* Aim of the exercise
Every line from the one with "Click the Select" to the end of the data needs to be copied exactly, and no line before it.

Saved entries
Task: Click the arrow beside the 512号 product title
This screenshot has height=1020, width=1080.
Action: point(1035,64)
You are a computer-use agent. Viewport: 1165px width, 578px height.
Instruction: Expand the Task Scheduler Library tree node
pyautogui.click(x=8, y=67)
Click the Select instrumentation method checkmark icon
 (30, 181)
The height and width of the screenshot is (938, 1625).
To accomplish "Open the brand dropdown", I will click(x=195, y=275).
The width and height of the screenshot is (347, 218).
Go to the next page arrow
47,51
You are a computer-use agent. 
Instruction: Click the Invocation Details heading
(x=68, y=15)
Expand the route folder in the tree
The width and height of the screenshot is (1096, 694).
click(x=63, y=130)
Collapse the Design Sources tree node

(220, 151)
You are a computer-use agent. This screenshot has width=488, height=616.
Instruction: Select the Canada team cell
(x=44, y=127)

* Answer
Click the Select instrumentation method checkmark icon
 (30, 181)
The height and width of the screenshot is (938, 1625).
To accomplish "Open the brand dropdown", I will click(x=195, y=275).
The width and height of the screenshot is (347, 218).
Go to the next page arrow
47,51
You are a computer-use agent. 
Instruction: Click the Invocation Details heading
(x=68, y=15)
Expand the route folder in the tree
The width and height of the screenshot is (1096, 694).
click(x=63, y=130)
Collapse the Design Sources tree node

(220, 151)
You are a computer-use agent. This screenshot has width=488, height=616.
Instruction: Select the Canada team cell
(x=44, y=127)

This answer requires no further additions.